[Saved data entries]
--- START ---
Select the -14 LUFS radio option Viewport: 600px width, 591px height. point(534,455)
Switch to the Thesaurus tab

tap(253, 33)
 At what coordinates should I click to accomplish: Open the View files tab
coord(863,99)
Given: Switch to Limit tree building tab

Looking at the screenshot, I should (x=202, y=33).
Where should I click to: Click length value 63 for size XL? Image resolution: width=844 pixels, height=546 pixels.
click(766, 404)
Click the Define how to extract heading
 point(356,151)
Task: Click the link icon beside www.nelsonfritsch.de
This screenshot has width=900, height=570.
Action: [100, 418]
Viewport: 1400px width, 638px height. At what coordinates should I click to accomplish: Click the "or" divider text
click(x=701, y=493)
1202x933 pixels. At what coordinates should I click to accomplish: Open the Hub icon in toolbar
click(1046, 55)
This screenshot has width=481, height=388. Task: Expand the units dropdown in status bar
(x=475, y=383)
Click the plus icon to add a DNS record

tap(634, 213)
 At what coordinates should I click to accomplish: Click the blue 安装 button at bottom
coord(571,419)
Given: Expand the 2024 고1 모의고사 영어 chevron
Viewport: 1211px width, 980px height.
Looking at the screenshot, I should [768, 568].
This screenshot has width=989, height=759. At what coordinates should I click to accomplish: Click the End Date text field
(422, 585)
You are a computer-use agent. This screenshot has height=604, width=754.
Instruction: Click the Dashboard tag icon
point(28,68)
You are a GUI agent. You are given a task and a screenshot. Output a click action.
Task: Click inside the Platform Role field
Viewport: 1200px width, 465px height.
--- END ---
- [What you need to do] Set down the preceding data verbatim. Every line belongs in the copy.

- [Your solution]
Select the -14 LUFS radio option Viewport: 600px width, 591px height. point(534,455)
Switch to the Thesaurus tab

tap(253, 33)
 At what coordinates should I click to accomplish: Open the View files tab
coord(863,99)
Given: Switch to Limit tree building tab

Looking at the screenshot, I should (x=202, y=33).
Where should I click to: Click length value 63 for size XL? Image resolution: width=844 pixels, height=546 pixels.
click(766, 404)
Click the Define how to extract heading
 point(356,151)
Task: Click the link icon beside www.nelsonfritsch.de
This screenshot has width=900, height=570.
Action: [100, 418]
Viewport: 1400px width, 638px height. At what coordinates should I click to accomplish: Click the "or" divider text
click(x=701, y=493)
1202x933 pixels. At what coordinates should I click to accomplish: Open the Hub icon in toolbar
click(1046, 55)
This screenshot has width=481, height=388. Task: Expand the units dropdown in status bar
(x=475, y=383)
Click the plus icon to add a DNS record

tap(634, 213)
 At what coordinates should I click to accomplish: Click the blue 安装 button at bottom
coord(571,419)
Given: Expand the 2024 고1 모의고사 영어 chevron
Viewport: 1211px width, 980px height.
Looking at the screenshot, I should [768, 568].
This screenshot has width=989, height=759. At what coordinates should I click to accomplish: Click the End Date text field
(422, 585)
You are a computer-use agent. This screenshot has height=604, width=754.
Instruction: Click the Dashboard tag icon
point(28,68)
You are a GUI agent. You are given a task and a screenshot. Output a click action.
Task: Click inside the Platform Role field
Viewport: 1200px width, 465px height.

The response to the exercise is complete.